In early 1906 my grandfather, Fred W. Besley, was busy directing planting of pine seedlings in a remote area in Colorado, known as Clementine Gulch, when a horseback rider arrived bearing a telegram for him. He was employed at the time by the recently created US Forest Service and was living in a tent camp 10 miles from the nearest telegraph station. The telegram contained a job offer for the position of Maryland State Forester. Grandfather later recounted that he didn’t even know that Maryland had created a Forestry Board and a Forest Service, let alone that a job was available. But he knew that the offer to him had been made on the recommendation of Gifford Pinchot, the Chief of the US Forest Service whom he greatly admired. He was skeptical initially about employment in Maryland State government, but once he was assured that the job was to be independent of Maryland politics, he accepted. Thus began an extraordinary 36 year career that helped change the face of Maryland forestry.
So a century ago, as a result of the gift of the Garrett family, Fred Besley began his association with this place and the county and region in which it is located. I agree with my friend Francis Zumbrun that Garrett County might well be considered the “Cradle of Maryland Forestry”, at least as it relates to the Maryland Forest Service and Fred Besley. Champ has reminded me that this is where my grandfather began his famous inventory of Maryland’s forests which attracted national attention. This is where the first 3 fire towers were built to help locate forest fires (43 were eventually constructed in the state). This is where some of the first fire wardens were recruited. They were an elite group of men and women who helped combat forest fires and educate the public about them. Last October they were honored in a ceremony and dedication of a plaque near the Thayerville Forest Fire Lookout Tower in the Deep Creek Lake State Park.

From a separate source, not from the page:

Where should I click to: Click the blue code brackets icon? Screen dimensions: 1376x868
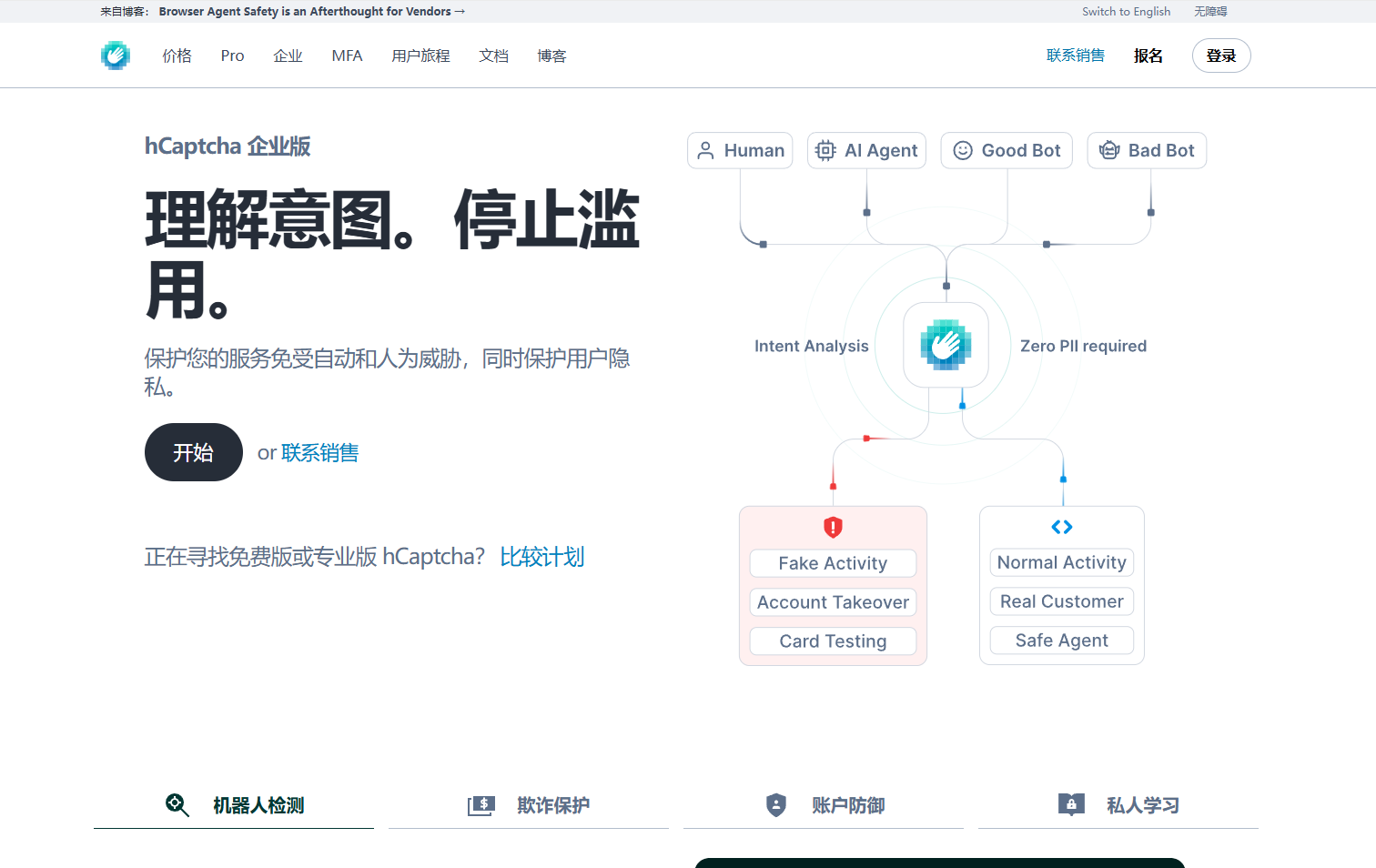point(1061,527)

The 1200 acres which the Garrett family donated to the state became the core of the publicly owned forest lands in Maryland. Before grandfather retired in 1942 at age 70 Garrett County held 50,000 of the 100,000 acres of forest owned by the state. State ownership of forest land has today grown to 500,000 acres and attracts 12 million visitors annually.
The recreation value of these lands was recognized early on by Fred Besley. In the 1930’s the CCC built log cabins at nearby Herrington Manor and at the New Germany State Park. I can testify personally that grandfather saw to it that his own family grew to appreciate the recreational value of these places. Every other summer my family spent two weeks in the log cabins at New Germany. Climbing nearby High Rock Fire Tower was an annual requirement. As I recall, it took me three years before I had the courage to climb all the way to the top.
In 1940, near the end of his career as State Forester, grandfather brought skiing to Maryland. The first ski slope was in New Germany State Park. I was deeply disappointed as an 8 year old to be informed that I was too young to go skiing in what my mother referred to as “primitive conditions”. When I learned that my dad was taking my toboggan to use on the ski slopes I was doubly disappointed. Today we take skiing in Garrett County for granted and the conditions are far from primitive.
Throughout the century the forests owned by the State have served as demonstration areas where the public can learn about sound scientific management as mentioned in the 1906 Forest Conservation Act that was passed as a result of the initiative of the Garrett family in donating this land. Fred Besley placed great importance on the role of state forests as demonstration areas for teaching the practice of good forestry. The Garrett family had these same goals in their original donation. If grandfather Besley were here with us today he would be especially pleased with the forestry demonstration tour that we will be doing today after this ceremony. Grandfather was a teacher before he was a forester. He would applaud the role that this important forest has played and will continue to play.
Note: This centennial event was celebrated 100 years to the day Fred W.
Besley filed the Garrett land gift in the Garrett County Court House.